Passive mania moving into fixed-income ETFs

While the category is still relatively small, experts say it’s going through inevitable growth

Passive mania moving into fixed-income ETFs
The 2017 growth story in ETFs was fuelled primarily by equity ETFs. But experts can see investor interest permeating slowly into a heretofore more muted category: fixed income.

Based on data from ETFGI, equity funds accounted for 77.6% of the ETF industry’s yearend total of US$4.8 trillion in assets, reported the Financial Times. The majority of investor inflows were also pumped into equity-focused vehicles last year.

However, bond ETFs are becoming increasingly popular, reeling in US$138 billion in new assets last year — US$26 billion than the preceding year’s haul. The fixed-income bucket accounts for only 15.7% of industry assets currently, but indicators point toward an impending rise.

“The fixed-income ETF story is a very exciting one,” Stephen Cohen, head of BlackRock’s iShares ETF business in Europe, the Middle East, and Africa, told the Times.
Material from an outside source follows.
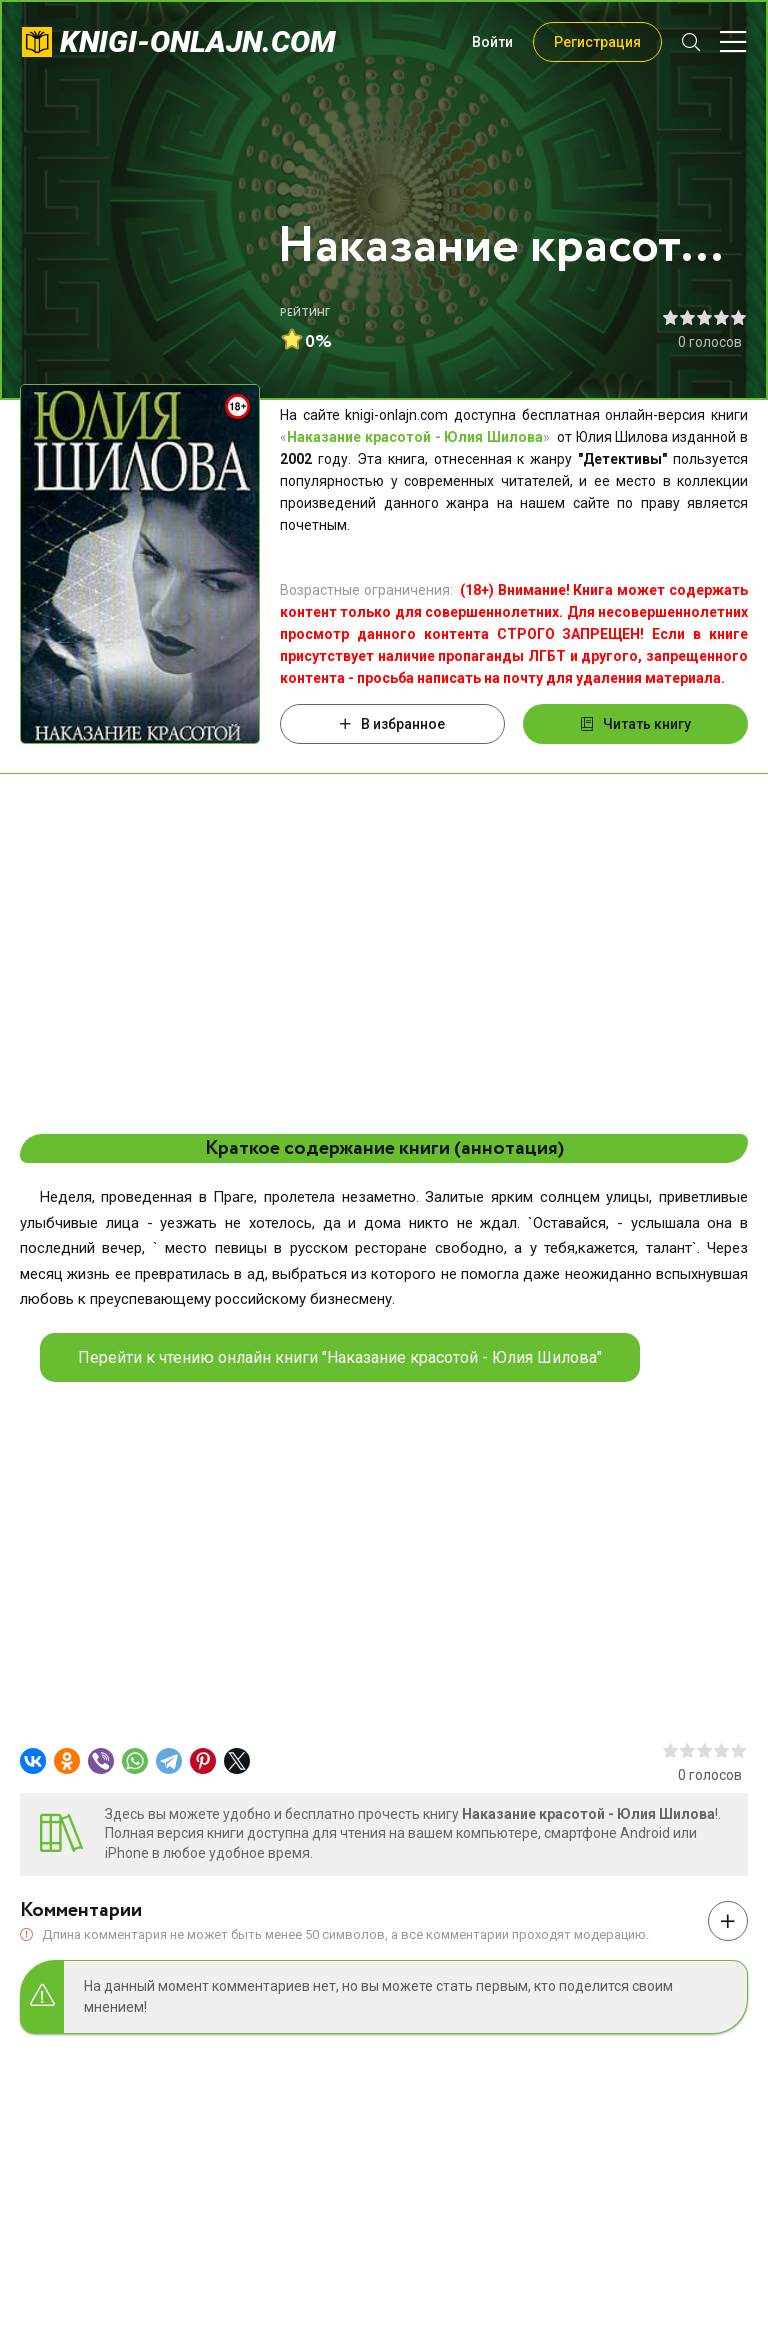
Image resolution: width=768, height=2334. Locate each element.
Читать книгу (636, 724)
Citing an expansion of passive investing’s popularity from equities into fixed income, as well as increased understanding among investors, he predicted that fixed-income ETFs will increase in assets as well as market share.

He also argued that, in spite of rising interest rates and other hawkish moves from central banks, “the adoption of fixed-income ETFs will happen anyway.” In particular, he said active managers favour the strategies as a way to quickly calibrate their bond portfolios.